== Records for this task ==

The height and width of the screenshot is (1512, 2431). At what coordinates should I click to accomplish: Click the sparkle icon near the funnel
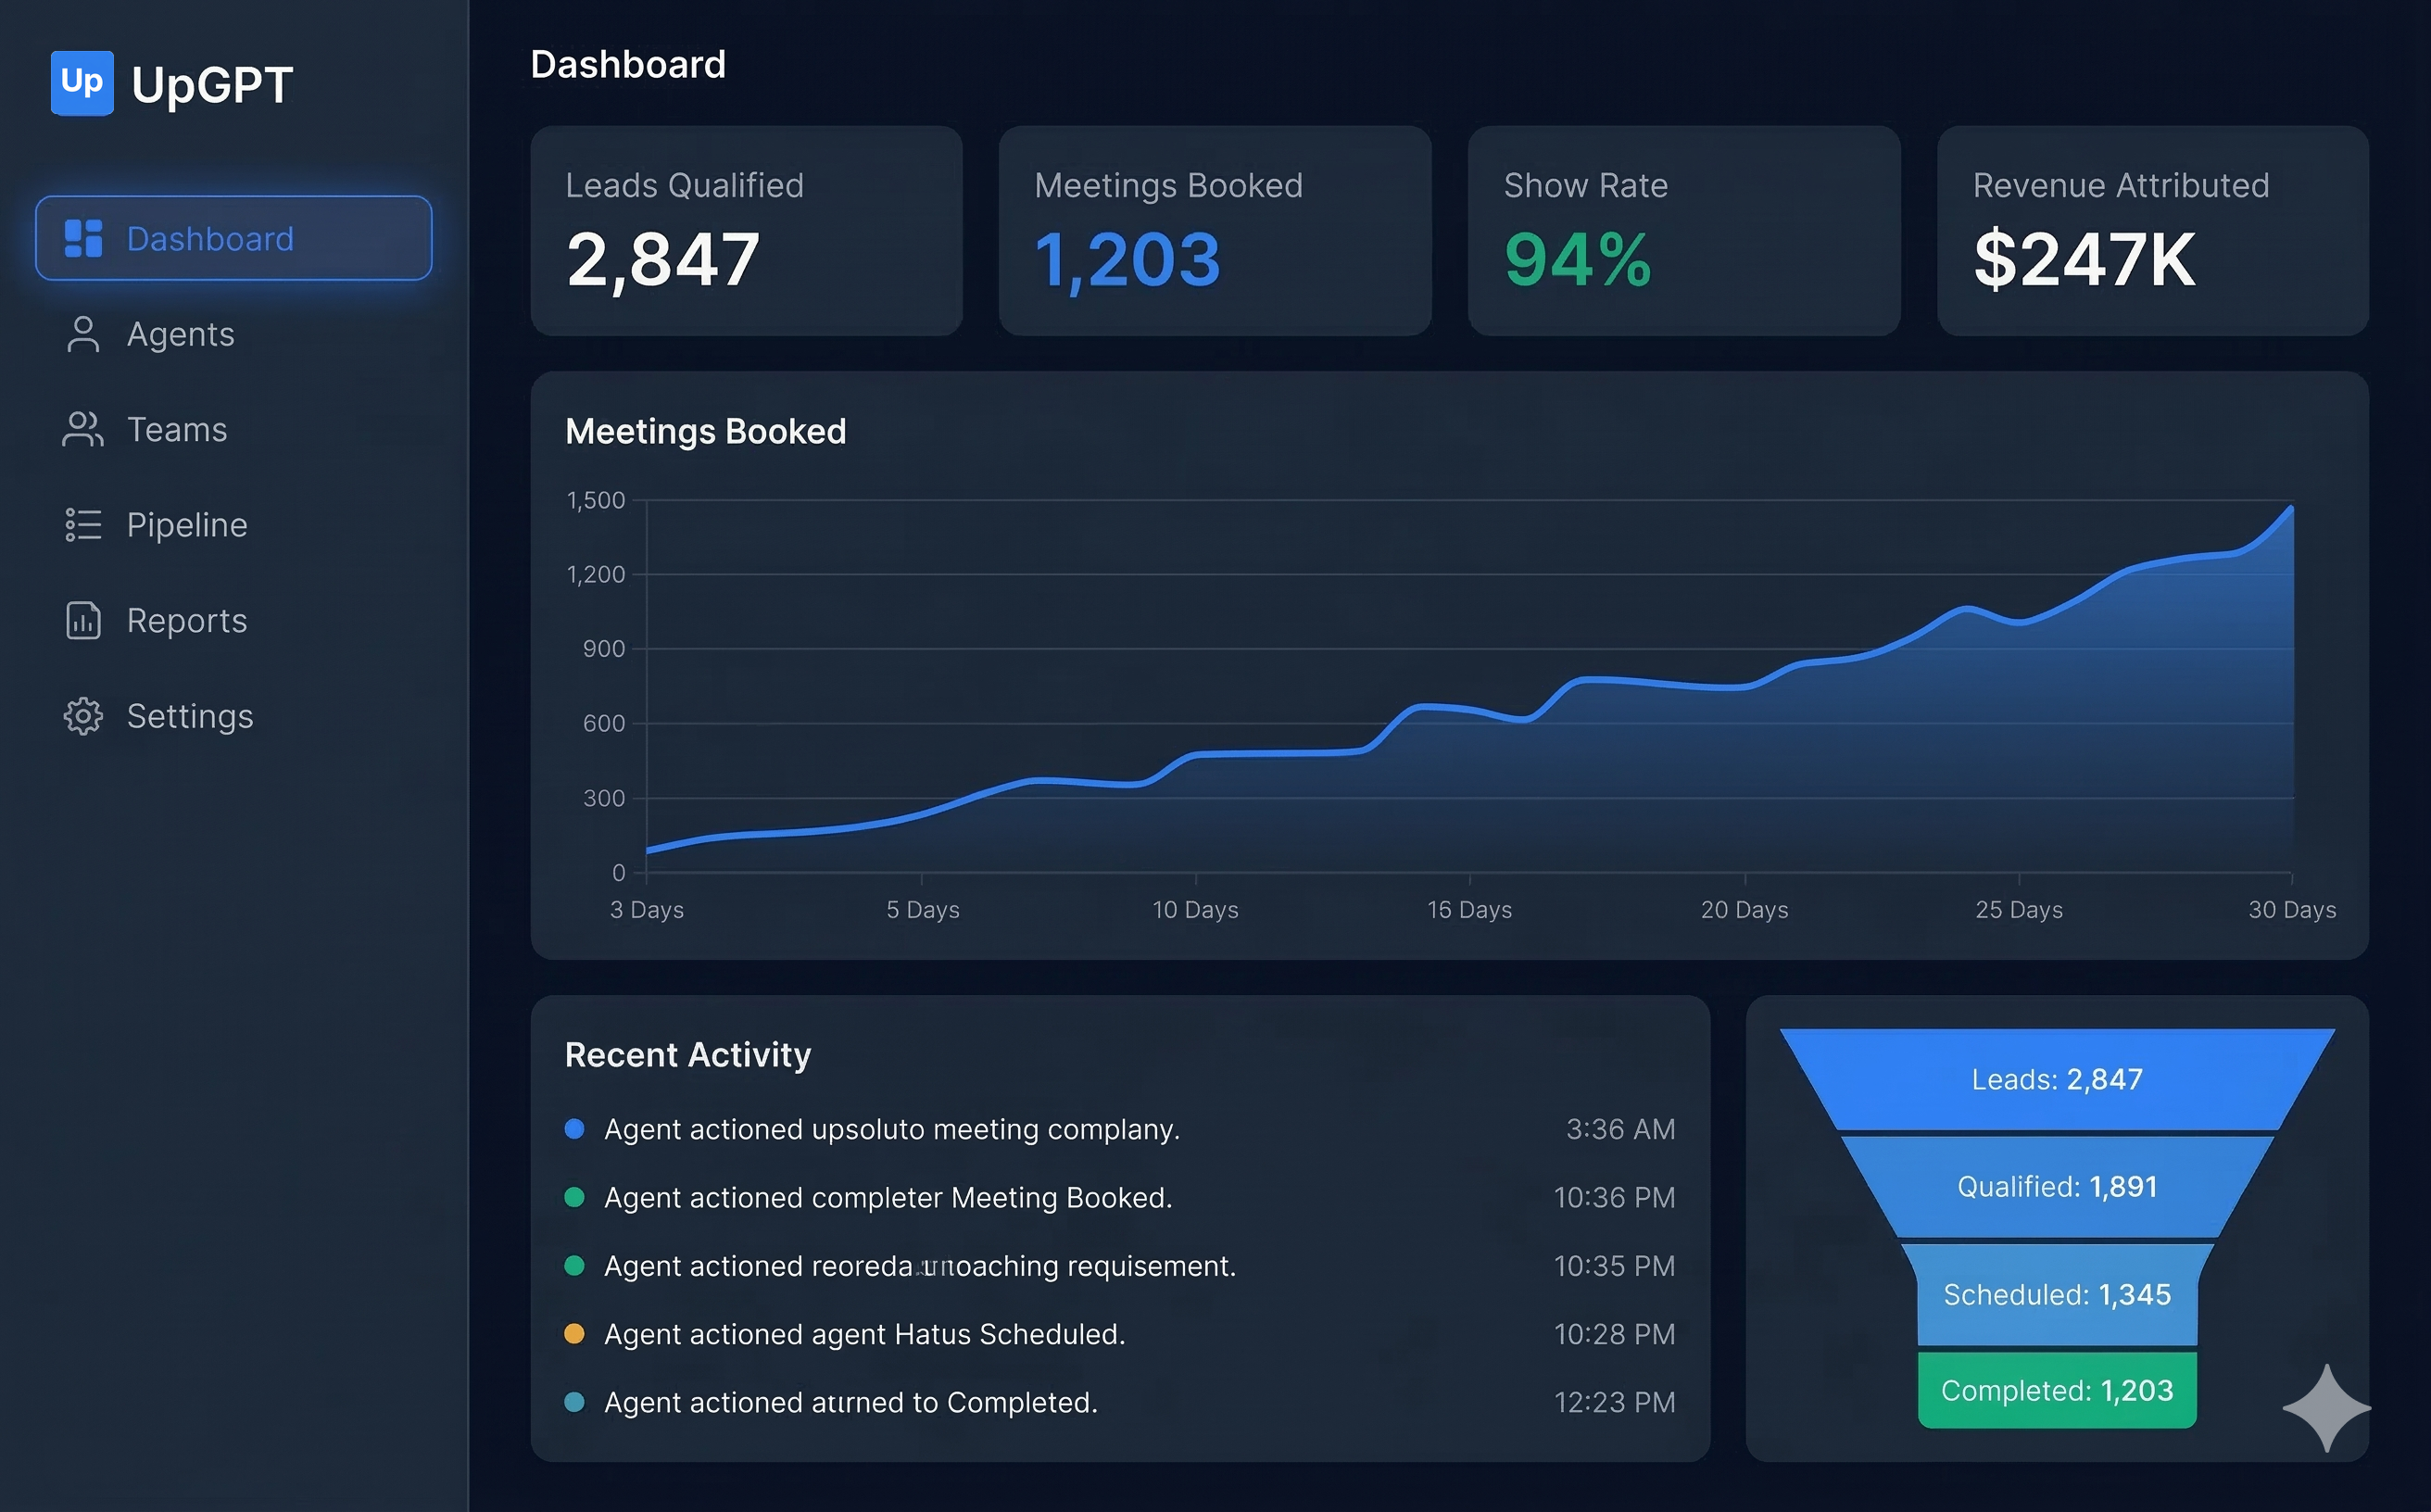pos(2327,1408)
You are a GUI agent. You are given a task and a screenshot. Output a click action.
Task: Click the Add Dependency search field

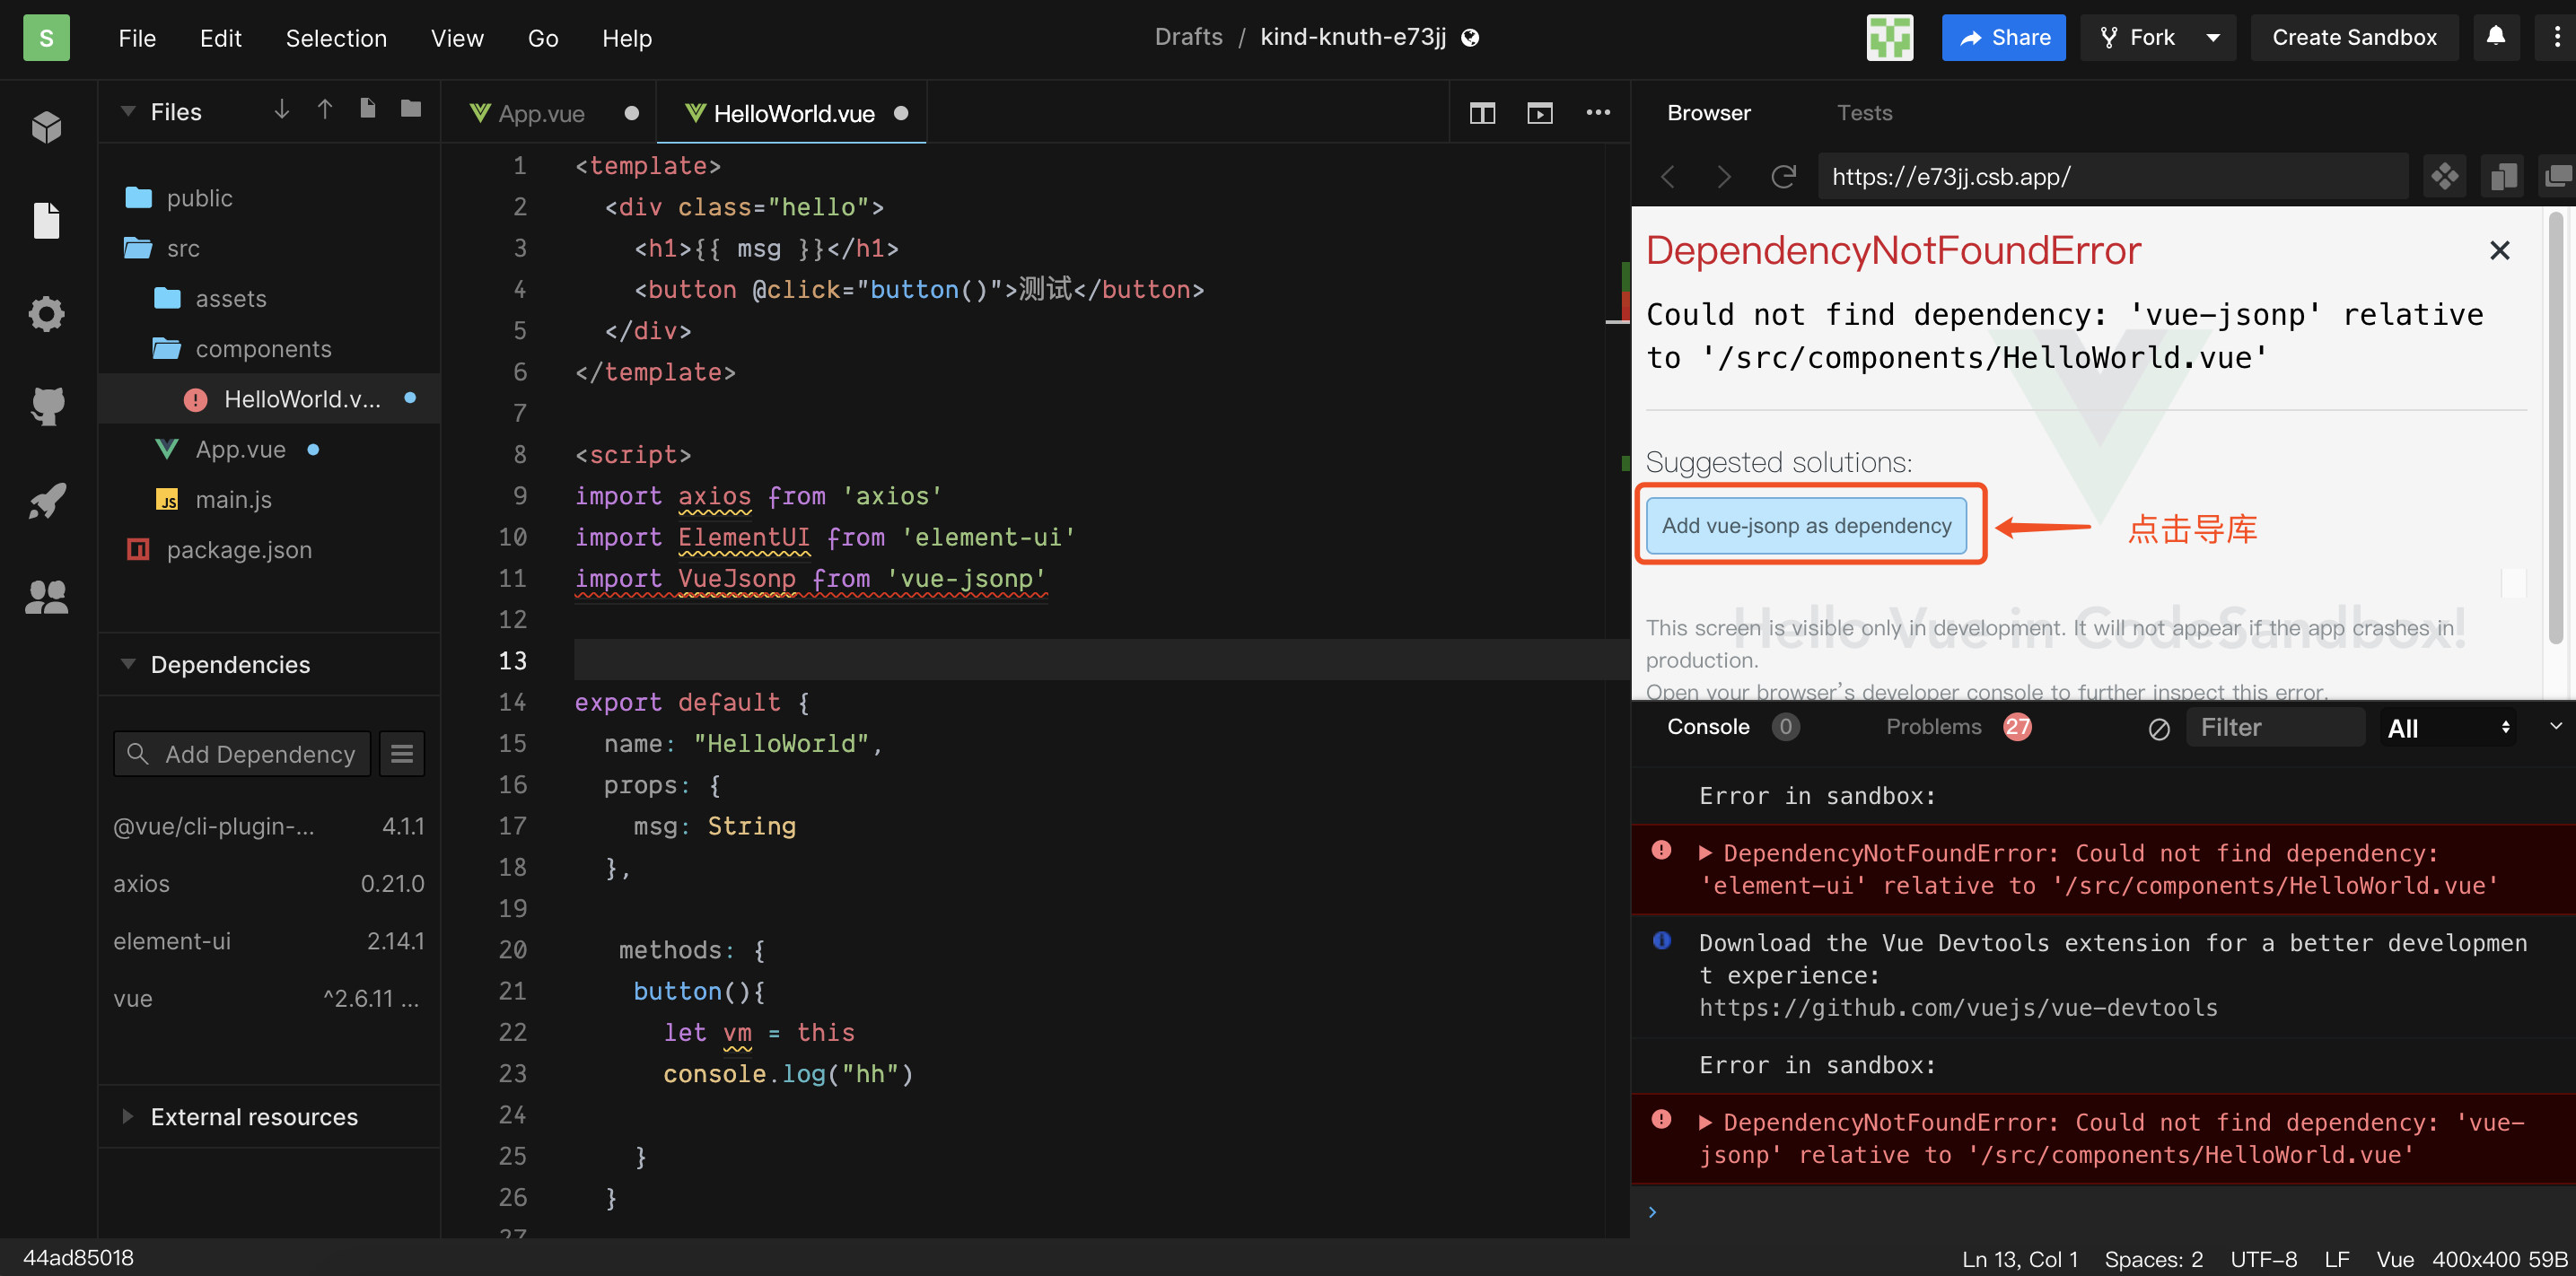point(258,754)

===

Set problem — Rewrite the material, switching every "screenshot" to "screen capture" and keeping everything else unchanged. Leave the pictures out of your answer.

Result for this task —
The height and width of the screen capture is (1512, 2431). At what coordinates should I click to accomplish: Click the sparkle icon near the funnel
pos(2327,1408)
You are a GUI agent. You are given a task and a screen capture. Output a click action.
Task: Click the Add Dependency search field

point(258,754)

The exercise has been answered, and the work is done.